• [TEXT EXCERPT]:
● ● ● ● ● ● ●

Some 50 of the nation's leading Asian American civil rights groups, including the Hmong National Development, the National Federation of Filipino American Associations and the Korean American Coalition, gathered in Washington recently to discuss these challenges and what they could do to reduce the sense of vulnerability confronting their communities.

Issues ranged from SARS to new anti-terror legislation, a spy scandal involving a Chinese American and diminished funding for immigrant groups.

"People began to talk and exchange stories, and many fear that it's going to get a lot worse for Asian Americans," said David Lee, director of the Chinese American Voter Education Committee in San Francisco.

Activists say SARS paranoia is leading to acts of racial profiling against Asian Americans. They cite reports of employers asking Asian workers who have come back sick after traveling abroad to stay home. Asians who cough or sneeze on airline flights or public transport have been objects of suspicion or verbal abuse from fellow passengers, and many Asian-owned restaurants and businesses have been crippled by SARS fears.

Asians largely escaped the detentions and deportations that plagued many Arab and Muslim communities in America after Sept. 11, 2001. Now, Korean Americans are concerned that government scrutiny will expand to include them if the U.S. relationship with North Korea continues to deteriorate, according to Karen Narasaki, director of the National Asian Pacific American Legal Consortium (NAPALC) in Washington, D.C.

Typically, Narasaki says, "what happens overseas affects Asians here."

Narasaki and others at the conference are bracing themselves for a widely circulated draft of proposed new anti-terror legislation, dubbed Patriot Act II by civil libertarians. The Justice Department is seeking to speed up the deportation process for immigrants suspected of terrorist activity, further restricting their rights to legal recourse. Also included in proposals are measures that could strip the citizenship of naturalized citizens suspected of terrorist ties.

● ● ● ● ● ● ●

• [INFORMATION PROVIDED]:

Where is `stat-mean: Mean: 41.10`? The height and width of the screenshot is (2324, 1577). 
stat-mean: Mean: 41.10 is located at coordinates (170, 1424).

● ● ● ● ● ● ●

• [TASK]:
Continue the text on Asian American civil rights concerns, picking up after its last sentence.

• [TASK OUTPUT]:
Asian Americans are also feeling the heat after Chinese American Katrina Leung was recently charged with passing U.S. secrets to the Chinese government. For many, the Leung case evokes painful memories of Wen Ho Lee, the former Los Alamos scientist who was charged with mishandling nuclear secrets and later exonerated.

During the Lee case, some Americans questioned the loyalties of Asian Americans. "In today's climate everyone is already nervous and afraid about who is the enemy. Do they look Middle Eastern? South Asian? Or North Korean?" says Helen Zia, who co-wrote the Wen Ho Lee biography, "My Country Versus Me."

Just when agencies that advocate for Asian immigrants are facing their greatest legal challenges, they must go forward with shrinking resources. Foundations grants are being slashed and more federal funds diverted to the war on terror. "Funding for our groups have always been a problem, but never more so than now," says Ka Ying Yang, executive director of the Southeast Asia Resource Action Center (SEARAC) in Washington, D.C.

SEARAC is protesting an agreement last year between the United States and Cambodia to return to Cambodia roughly 2,000 Cambodian immigrants who were convicted of crimes in the United States. Some had been held in INS detention for petty felonies. Many had fled Cambodia as refugees, or had come as young children to the United States, where they resided legally.